Важную роль в восприятии той или иной страны и народа играют топологические факторы: близость/пограничность/дальность. Часто близость и пограничность усиливают остроту восприятия «других», даже соседей, близких по своим корням (например, восприятие России в Польше или Польши в России). Негативными факторами могут быть и конфессиональные различия, и исторические коллизии, и различия в уровне культурного развития… Негативная окраска восприятия страны может возникать и в географически удаленных странах-рецепторах, но там она быстрее меняется, чем в близких, пограничных культурах, особенно родственных по этническим корням. Так, например, это очевидно во взаимовосприятии таких стран, как Россия – Германия – Франция – США в различные периоды XX в.: Первая мировая война, революция 1917 г., Вторая мировая война, холодная война, перестройка, современный период, и вместе с тем стабильно напряженное взаимовосприятие Польши и России.

Но не факторы близости или удаленности являются решающими в определении природы имагологического образа. Возможны позитивные имагологические образы между пограничными родственными соседями (Россия – Белоруссия) и удаленными между собой странами (Россия – Канада, Россия – страны Латинской Америки).

Формирование имагологических образов

Рецепционная «сетка», можно сказать, имагологический «зрачок» определяется системой ценностей и норм, основными константами национально-этнической ментальности, сквозь призму которых оценивается, «рецензируется» и «цензурируется» другая/чужая культура. Речь идет об оценке иной культуры с позиций собственного опыта, об опыте взаимодействия с этим «другим», об идущих из исторического прошлого представлений о нем как о культурно-цивилизационном субъекте, его развитии, его целеполаганиях во взаимоотношениях, об его исторической траектории и роли.

В этой процедуре «рецензирования» и «цензурирования» опыта другого/чужого особое внимание уделяется цивилизационной, конфессиональной принадлежности (в отношении России – ее принадлежность к православному миру), идеологии, политической, экономической системам, характеру отношений с этим «другим» на разных исторических этапах.

В роли инстанций, выносящих суждение, формирующих стереотипы – имиджи – образы другого/чужого выступают и государство, и политическая пропаганда, и церковь, и культура в разных ее видах, особенно массовая.
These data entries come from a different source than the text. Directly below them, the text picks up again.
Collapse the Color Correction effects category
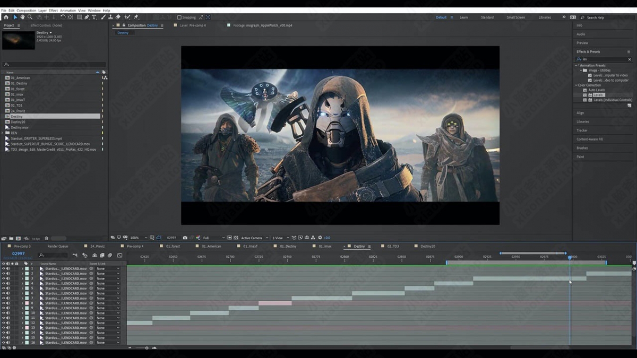Image resolution: width=637 pixels, height=358 pixels. tap(576, 85)
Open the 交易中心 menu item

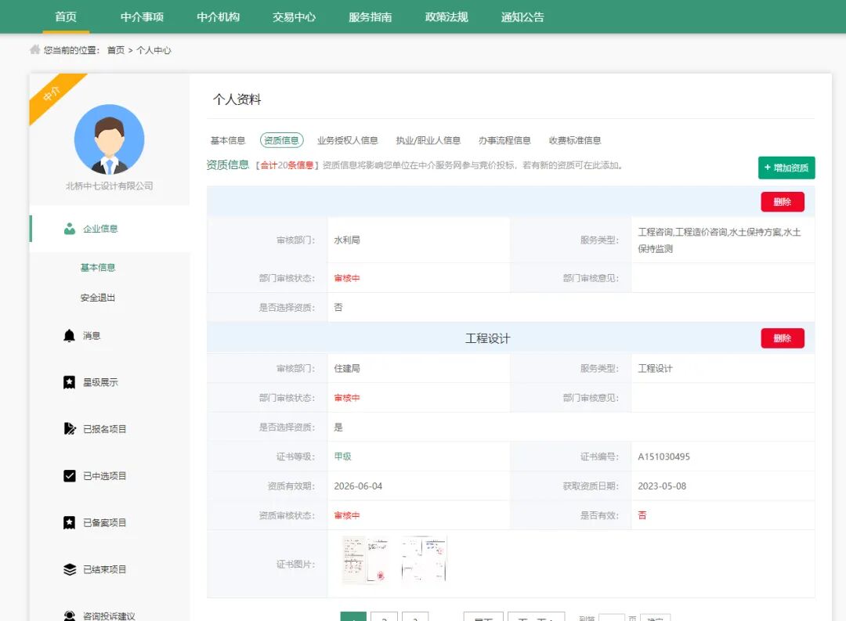294,17
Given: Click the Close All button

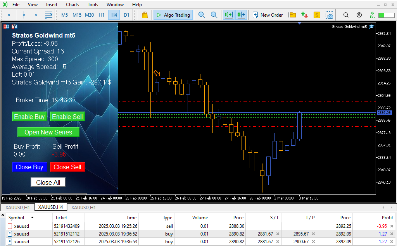Looking at the screenshot, I should 48,182.
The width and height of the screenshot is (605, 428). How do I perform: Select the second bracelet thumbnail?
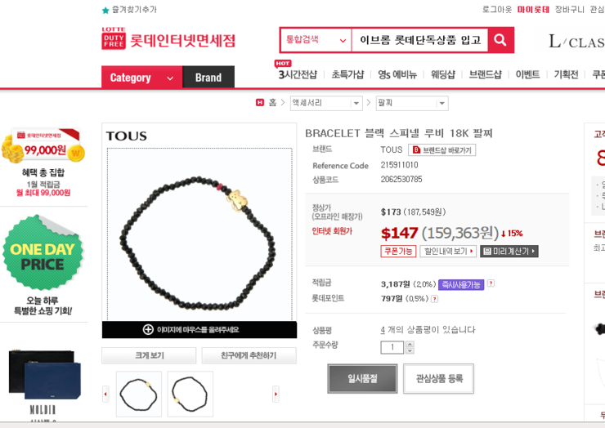(190, 394)
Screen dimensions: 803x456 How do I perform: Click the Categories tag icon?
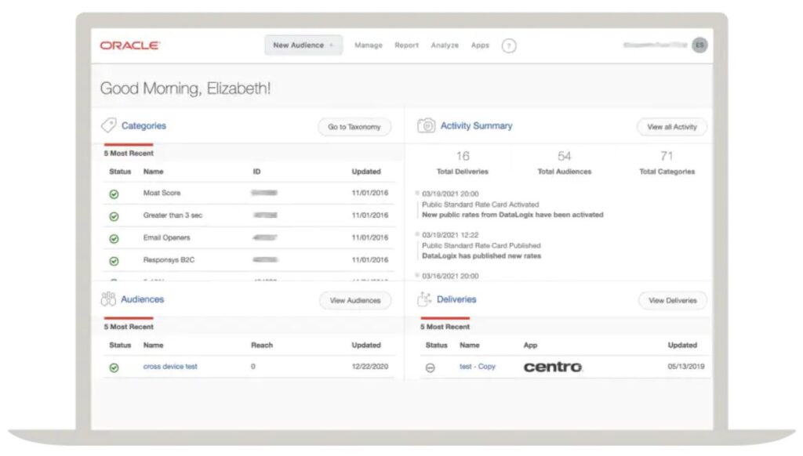109,126
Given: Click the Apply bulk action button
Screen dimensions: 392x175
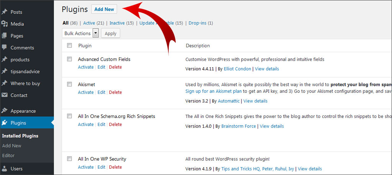Looking at the screenshot, I should pos(111,33).
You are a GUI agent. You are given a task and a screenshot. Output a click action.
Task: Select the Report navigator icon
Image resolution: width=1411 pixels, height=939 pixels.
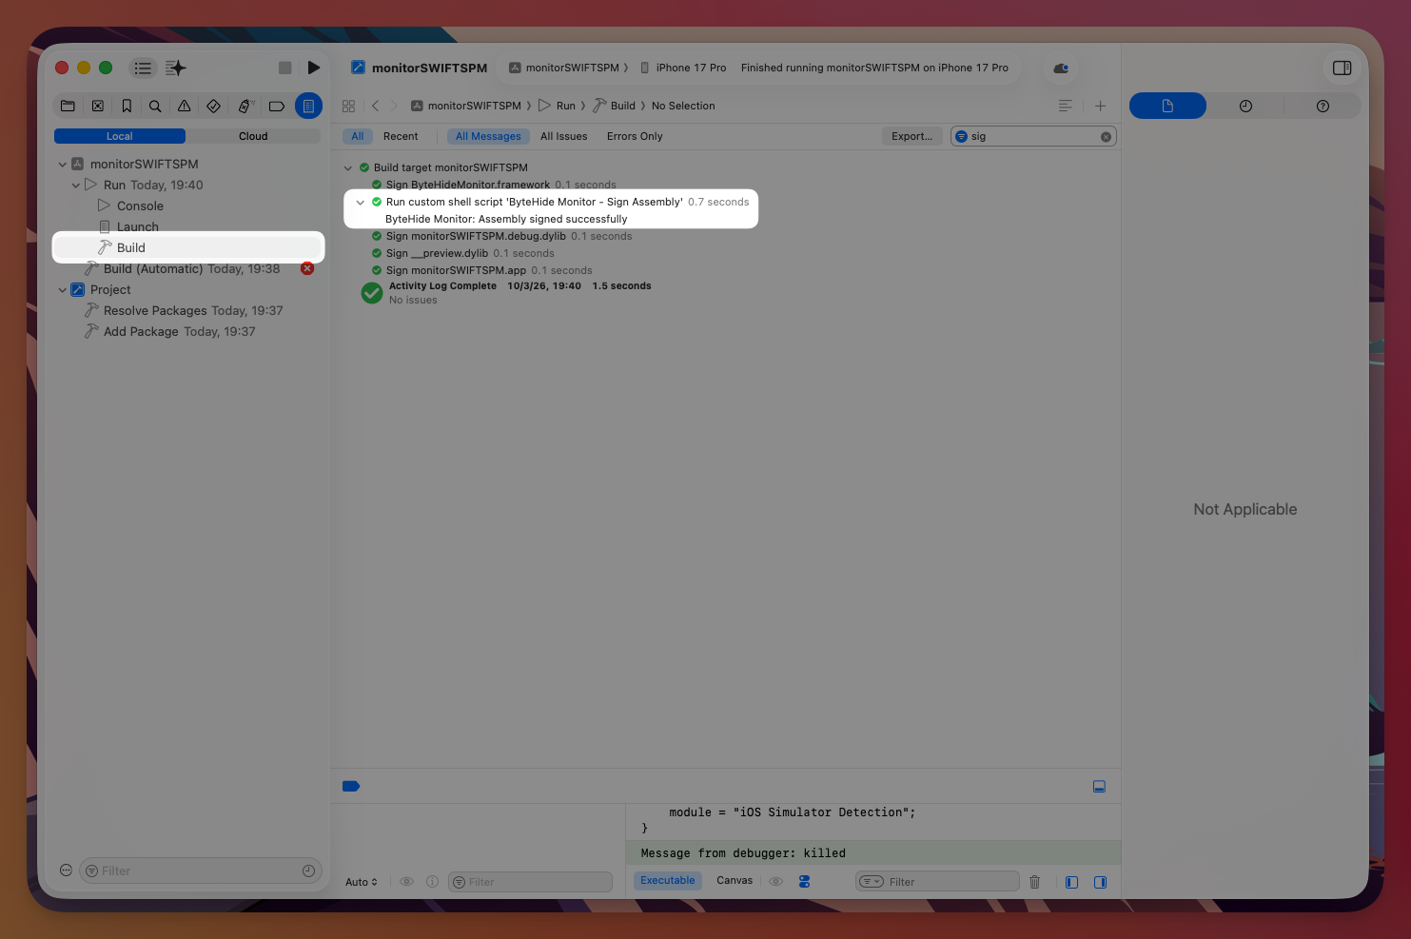pos(308,106)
СМИ, словесные, изобразительные средства, картинка TV, Интернет играют ведущую роль как инструменты репрезентации представлений о другом/чужом.

Картина мира той или иной страны в пространстве другой культуры всегда имеет достаточно длинную историю. Если речь идет о европейских странах, то эта история уходит корнями в Средние века, приобретает новый характер в эпоху Ренессанса и в последующие периоды по мере формирования «современного» и «постсовременного» обществ. Взаимное знакомство с «молодыми» странами (как страны Америки) намного короче во времени, но оно не становится от этого менее острым, и, пожалуй, обнаруживает в США и в Латинской Америке особую и разную заинтересованность.

Поскольку есть история возникновения образа другого/чужого мира, то, казалось бы, можно говорить и о его развитии. Однако в данной области характер развития весьма своеобразен. Особенность в том, что хотя имагология эволюционирует вместе с реальностью, «наращивание», наслоение все новых и новых характеристик не элиминирует старое, а просто создает дополнительные ряды. Старое не исчезает, и всегда может возникнуть из глубин истории в обстоятельствах, которые активизируют память реципиента о «другом» – об его «положительных» или «отрицательных» сторонах.

В итоге можно сказать, что картина мира другого/чужого тяготеет к малой подвижности, к инерции. Даже качественные сдвиги, происходящие в другой культуре (как в России переломного периода), даже изменения «положительного» характера не закрепляются быстро в восприятии «других», особенно если накладываются на отрицательные наслоения, и, напротив, негативные элементы легко входят в обиход.

Изучение исторической динамики – важнейший вектор, нацеленный не только на вычленение устойчивых, традиционных «герменевтических цепей», из которых складывается картина мира России, но и на выявление того нового в ее образе, что принес кризисный, переломный период российской истории, ее культуры. Такого масштаба события всегда были генерирующими моментами в рецепции образа «другого». В отношении России достаточно назвать некоторые важнейшие исторические периоды, явления и события, в которых она выступала в роли протагониста мировой истории: Россия, защитившая Европу от монгольского нашествия; Россия Петра Великого; Россия – победительница Наполеона; Россия – «жандарм Европы», идеолог Священного Союза; всемирного значения культуротворчество России XIX и начала XX в.; Россия Октябрьской революции, Гражданской войны, строительства социализма и террора; Вторая мировая война, победа над фашизмом; Россия – Советская империя; Россия лагерная и диссидентская – и последующие трансформации. Но о характере восприятия России речь пойдет далее.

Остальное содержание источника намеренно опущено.